Top of Material supplied
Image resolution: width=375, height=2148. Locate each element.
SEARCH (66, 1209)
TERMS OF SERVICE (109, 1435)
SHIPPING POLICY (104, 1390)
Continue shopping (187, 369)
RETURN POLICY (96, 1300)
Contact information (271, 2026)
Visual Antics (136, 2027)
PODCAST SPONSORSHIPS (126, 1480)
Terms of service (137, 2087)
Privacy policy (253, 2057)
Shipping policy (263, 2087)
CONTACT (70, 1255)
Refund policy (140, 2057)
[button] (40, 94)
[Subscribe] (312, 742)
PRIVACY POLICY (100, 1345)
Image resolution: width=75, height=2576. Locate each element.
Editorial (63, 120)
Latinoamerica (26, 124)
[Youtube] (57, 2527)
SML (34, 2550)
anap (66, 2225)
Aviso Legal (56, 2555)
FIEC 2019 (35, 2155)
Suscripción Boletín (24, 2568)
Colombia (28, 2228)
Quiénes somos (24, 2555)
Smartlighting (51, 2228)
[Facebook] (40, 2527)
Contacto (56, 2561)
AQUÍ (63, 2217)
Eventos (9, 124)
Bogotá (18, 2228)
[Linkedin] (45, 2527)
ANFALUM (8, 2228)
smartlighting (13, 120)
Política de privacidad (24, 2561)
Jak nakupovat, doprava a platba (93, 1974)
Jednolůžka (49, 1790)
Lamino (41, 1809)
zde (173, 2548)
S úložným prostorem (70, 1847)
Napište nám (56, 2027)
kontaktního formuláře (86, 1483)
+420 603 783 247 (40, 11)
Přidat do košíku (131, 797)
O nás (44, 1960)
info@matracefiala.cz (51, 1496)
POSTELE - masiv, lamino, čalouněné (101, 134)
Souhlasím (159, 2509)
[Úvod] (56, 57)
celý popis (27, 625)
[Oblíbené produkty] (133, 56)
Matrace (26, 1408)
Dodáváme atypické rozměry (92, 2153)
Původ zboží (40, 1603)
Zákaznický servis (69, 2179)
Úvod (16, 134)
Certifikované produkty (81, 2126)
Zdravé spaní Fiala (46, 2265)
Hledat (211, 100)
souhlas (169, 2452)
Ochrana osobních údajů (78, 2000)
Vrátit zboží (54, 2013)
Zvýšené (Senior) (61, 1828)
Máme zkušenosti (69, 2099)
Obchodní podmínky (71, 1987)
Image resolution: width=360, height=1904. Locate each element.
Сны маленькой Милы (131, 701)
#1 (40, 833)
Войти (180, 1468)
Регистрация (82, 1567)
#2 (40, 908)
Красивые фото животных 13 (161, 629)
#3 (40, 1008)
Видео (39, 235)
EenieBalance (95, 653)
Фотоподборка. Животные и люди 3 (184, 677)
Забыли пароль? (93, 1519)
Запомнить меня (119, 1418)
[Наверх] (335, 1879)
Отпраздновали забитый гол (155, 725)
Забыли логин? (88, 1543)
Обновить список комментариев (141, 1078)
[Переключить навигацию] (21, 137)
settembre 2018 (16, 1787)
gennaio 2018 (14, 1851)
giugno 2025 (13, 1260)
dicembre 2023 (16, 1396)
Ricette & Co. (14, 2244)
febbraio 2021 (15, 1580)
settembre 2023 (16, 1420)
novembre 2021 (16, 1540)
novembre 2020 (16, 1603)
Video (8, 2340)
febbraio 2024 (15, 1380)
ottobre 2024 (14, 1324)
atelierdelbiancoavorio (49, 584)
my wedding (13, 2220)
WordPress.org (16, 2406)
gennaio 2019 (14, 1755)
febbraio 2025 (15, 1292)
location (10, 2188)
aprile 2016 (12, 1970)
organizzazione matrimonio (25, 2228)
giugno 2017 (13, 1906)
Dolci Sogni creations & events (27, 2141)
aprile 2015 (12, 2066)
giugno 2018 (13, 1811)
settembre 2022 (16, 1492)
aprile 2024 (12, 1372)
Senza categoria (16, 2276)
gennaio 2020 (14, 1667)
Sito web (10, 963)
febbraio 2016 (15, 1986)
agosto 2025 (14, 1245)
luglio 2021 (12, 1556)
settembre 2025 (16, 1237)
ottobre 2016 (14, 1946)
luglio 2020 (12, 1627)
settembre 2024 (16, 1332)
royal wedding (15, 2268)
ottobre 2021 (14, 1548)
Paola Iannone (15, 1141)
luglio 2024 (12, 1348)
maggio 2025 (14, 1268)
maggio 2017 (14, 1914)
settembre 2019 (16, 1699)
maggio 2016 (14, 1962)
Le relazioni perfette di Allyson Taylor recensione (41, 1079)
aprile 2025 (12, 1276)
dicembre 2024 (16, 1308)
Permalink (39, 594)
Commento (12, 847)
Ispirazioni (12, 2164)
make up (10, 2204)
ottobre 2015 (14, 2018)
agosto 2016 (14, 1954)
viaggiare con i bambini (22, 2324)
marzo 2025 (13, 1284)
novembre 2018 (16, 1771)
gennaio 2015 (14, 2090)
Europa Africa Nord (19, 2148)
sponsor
Bottom of Material supplied
> _Directions_
Would you write out the full set of records above without alteration?

> _Result of this exercise_
Image resolution: width=375, height=2148. Locate each element.
SEARCH (66, 1209)
TERMS OF SERVICE (109, 1435)
SHIPPING POLICY (104, 1390)
Continue shopping (187, 369)
RETURN POLICY (96, 1300)
Contact information (271, 2026)
Visual Antics (136, 2027)
PODCAST SPONSORSHIPS (126, 1480)
Terms of service (137, 2087)
Privacy policy (253, 2057)
Shipping policy (263, 2087)
CONTACT (70, 1255)
Refund policy (140, 2057)
[button] (40, 94)
[Subscribe] (312, 742)
PRIVACY POLICY (100, 1345)
Image resolution: width=75, height=2576. Locate each element.
Editorial (63, 120)
Latinoamerica (26, 124)
[Youtube] (57, 2527)
SML (34, 2550)
anap (66, 2225)
Aviso Legal (56, 2555)
FIEC 2019 (35, 2155)
Suscripción Boletín (24, 2568)
Colombia (28, 2228)
Quiénes somos (24, 2555)
Smartlighting (51, 2228)
[Facebook] (40, 2527)
Contacto (56, 2561)
AQUÍ (63, 2217)
Eventos (9, 124)
Bogotá (18, 2228)
[Linkedin] (45, 2527)
ANFALUM (8, 2228)
smartlighting (13, 120)
Política de privacidad (24, 2561)
Jak nakupovat, doprava a platba (93, 1974)
Jednolůžka (49, 1790)
Lamino (41, 1809)
zde (173, 2548)
S úložným prostorem (70, 1847)
Napište nám (56, 2027)
kontaktního formuláře (86, 1483)
+420 603 783 247 (40, 11)
Přidat do košíku (131, 797)
O nás (44, 1960)
info@matracefiala.cz (51, 1496)
POSTELE - masiv, lamino, čalouněné (101, 134)
Souhlasím (159, 2509)
[Úvod] (56, 57)
celý popis (27, 625)
[Oblíbené produkty] (133, 56)
Matrace (26, 1408)
Dodáváme atypické rozměry (92, 2153)
Původ zboží (40, 1603)
Zákaznický servis (69, 2179)
Úvod (16, 134)
Certifikované produkty (81, 2126)
Zdravé spaní Fiala (46, 2265)
Hledat (211, 100)
souhlas (169, 2452)
Ochrana osobních údajů (78, 2000)
Vrátit zboží (54, 2013)
Zvýšené (Senior) (61, 1828)
Máme zkušenosti (69, 2099)
Obchodní podmínky (71, 1987)
Image resolution: width=360, height=1904. Locate each element.
Сны маленькой Милы (131, 701)
#1 (40, 833)
Войти (180, 1468)
Регистрация (82, 1567)
#2 (40, 908)
Красивые фото животных 13 (161, 629)
#3 (40, 1008)
Видео (39, 235)
EenieBalance (95, 653)
Фотоподборка. Животные и люди 3 (184, 677)
Забыли пароль? (93, 1519)
Запомнить меня (119, 1418)
[Наверх] (335, 1879)
Отпраздновали забитый гол (155, 725)
Забыли логин? (88, 1543)
Обновить список комментариев (141, 1078)
[Переключить навигацию] (21, 137)
settembre 2018 (16, 1787)
gennaio 2018 (14, 1851)
giugno 2025 (13, 1260)
dicembre 2023 (16, 1396)
Ricette & Co. (14, 2244)
febbraio 2021 (15, 1580)
settembre 2023 (16, 1420)
novembre 2021 (16, 1540)
novembre 2020 (16, 1603)
Video (8, 2340)
febbraio 2024 (15, 1380)
ottobre 2024 (14, 1324)
atelierdelbiancoavorio (49, 584)
my wedding (13, 2220)
WordPress.org (16, 2406)
gennaio 2019 (14, 1755)
febbraio 2025 (15, 1292)
location (10, 2188)
aprile 2016 (12, 1970)
organizzazione matrimonio (25, 2228)
giugno 2017 (13, 1906)
Dolci Sogni creations & events (27, 2141)
aprile 2015 (12, 2066)
giugno 2018 (13, 1811)
settembre 2022 (16, 1492)
aprile 2024 (12, 1372)
Senza categoria (16, 2276)
gennaio 2020 (14, 1667)
Sito web (10, 963)
febbraio 2016 (15, 1986)
agosto 2025 (14, 1245)
luglio 2021 (12, 1556)
settembre 2025 (16, 1237)
ottobre 2016 (14, 1946)
luglio 2020 (12, 1627)
settembre 2024 (16, 1332)
royal wedding (15, 2268)
ottobre 2021 (14, 1548)
Paola Iannone (15, 1141)
luglio 2024 (12, 1348)
maggio 2025 (14, 1268)
maggio 2017 (14, 1914)
settembre 2019 (16, 1699)
maggio 2016 (14, 1962)
Le relazioni perfette di Allyson Taylor recensione (41, 1079)
aprile 2025 (12, 1276)
dicembre 2024 (16, 1308)
Permalink (39, 594)
Commento (12, 847)
Ispirazioni (12, 2164)
make up (10, 2204)
ottobre 2015 (14, 2018)
agosto 2016 (14, 1954)
viaggiare con i bambini (22, 2324)
marzo 2025 (13, 1284)
novembre 2018 (16, 1771)
gennaio 2015 (14, 2090)
Europa Africa Nord (19, 2148)
sponsor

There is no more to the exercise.